Un député PS, Jean-Paul Chanteguet, a claqué la porte. Dans Le Parisien du 10 mars, cet expert des dossiers de transport dénonçait l’attitude de l’administration et du gouvernement : « Il nous avait demandé d’évaluer deux hypothèses, la résiliation ou la renégociation des contrats passés entre l’État et les sociétés concessionnaires d’autoroutes (…) On ne s’est pas donné les moyens de taper du poing sur la table (…) Les dés étaient pipés. »

Il allait même plus loin, estimant avoir assisté à une instrumentalisation des élus : « L’objectif était visiblement de nous faire cautionner les propositions des sociétés d’autoroute (…) Je démissionne de ce groupe de travail car je ne saurais cautionner une démarche qui n’aurait pas pour ligne directrice la défense de l’intérêt général, c’est-à-dire celle de l’État et des usagers. »

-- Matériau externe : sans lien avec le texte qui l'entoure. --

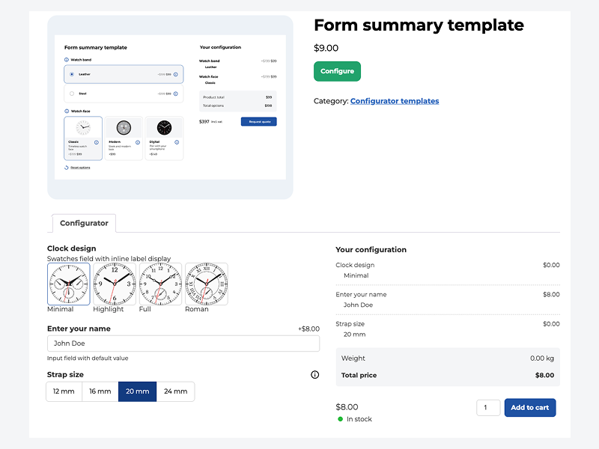Viewport: 599px width, 449px height.
Task: Open the Configurator tab
Action: (x=84, y=223)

Jean-Paul Chanteguet n’a pas apprécié l’attitude du ministre de l’Économie, Emmanuel Macron, qui va annoncer des mesures gouvernementales dans les jours à venir, grillant les conclusions de la commission parlementaire. Cette mission aurait-elle été court-circuitée à cause d’une forte pression du lobby autoroutier sur le gouvernement ?

Rentes
« Cette initiative de Matignon faisait suite au rapport de l’Autorité de la concurrence, qui établissait que les sociétés d’autoroutes avaient transformé les concessions, consenties pour une bouchée de pain, en véritables rentes », constate Patrice Carvalho, député PCF de l’Oise, membre de la commission et démissionnaire lui aussi, sur Humanite.fr.

Pas de renationalisation
« Sur 100 € de péages, entre 20 et 24 € constituent des bénéfices nets et les dividendes versés aux actionnaires ont été multipliés par huit en sept ans (14,9 milliards €), explique ce député. La mise en place du groupe de travail intervenait également après le dépôt, par les parlementaires communistes, d’une proposition de loi (André Chassaigne et moi-même en étions les initiateurs) visant à renationaliser notre réseau autoroutier. De leur côté 152 députés proposaient de renégocier les contrats. »

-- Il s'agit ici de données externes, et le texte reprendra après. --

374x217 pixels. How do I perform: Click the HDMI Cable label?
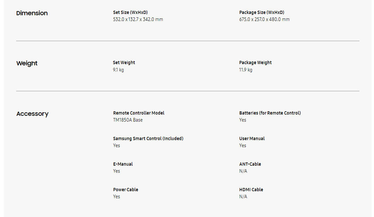point(251,190)
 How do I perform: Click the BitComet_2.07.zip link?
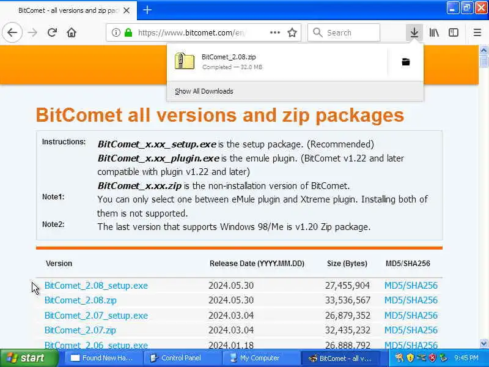80,330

« Nous avons auditionné de nombreux "experts" contrôlés, la plupart, par Bercy, déplore Patrice Carvalho. Au final, la montagne va accoucher d’une souris. Tous se sont appliqués à nous convaincre que ni la nationalisation ni la résiliation n’étaient envisageables, car jugées trop coûteuses, ce que je conteste formellement. Au regard du racket pratiqué sur les usagers, le retour à une maîtrise publique, même si le rachat a un coût, permettrait, tant à l’État qu’aux automobilistes, d’y gagner. »

Négociations entre « amis »
« Il y a fort à craindre que nous ne débouchions, pour conclure, sur une négociation de marchands de tapis entre les géants du bâtiment et l’État, afin que ce dernier récupère une partie du gâteau, dont les premiers se goinfrent, seuls, actuellement, poursuit l’élu PCF. Dans cette perspective-là, les usagers ne verront guère les tarifs de péage baisser. N’évoluera que la répartition des bénéfices entre les concessionnaires et l’État. »

Le gouvernement devrait rendre ses conclusions dans les prochaines semaines, après les élections départementales. La commission parlementaire, elle, a remis les siennes, sans surprise, le 10 mars : les suggestions vont d’un rééquilibrage des contrats, en partageant les bénéfices de la concession, à la modulation des tarifs de péage pour le covoiturage ou pour les jeunes, avec pour priorité la mise en œuvre sans délai du plan de relance autoroutier.

« Dans ces conditions, nous préparerons de nouvelles initiatives destinées à fédérer celles et ceux qui veulent mettre un terme à cette situation », conclut Richard Carvalho. Parmi lesquels certaines associations d’usagers dont la FFMC, regroupées au sein du think tank Automobilité & Avenir.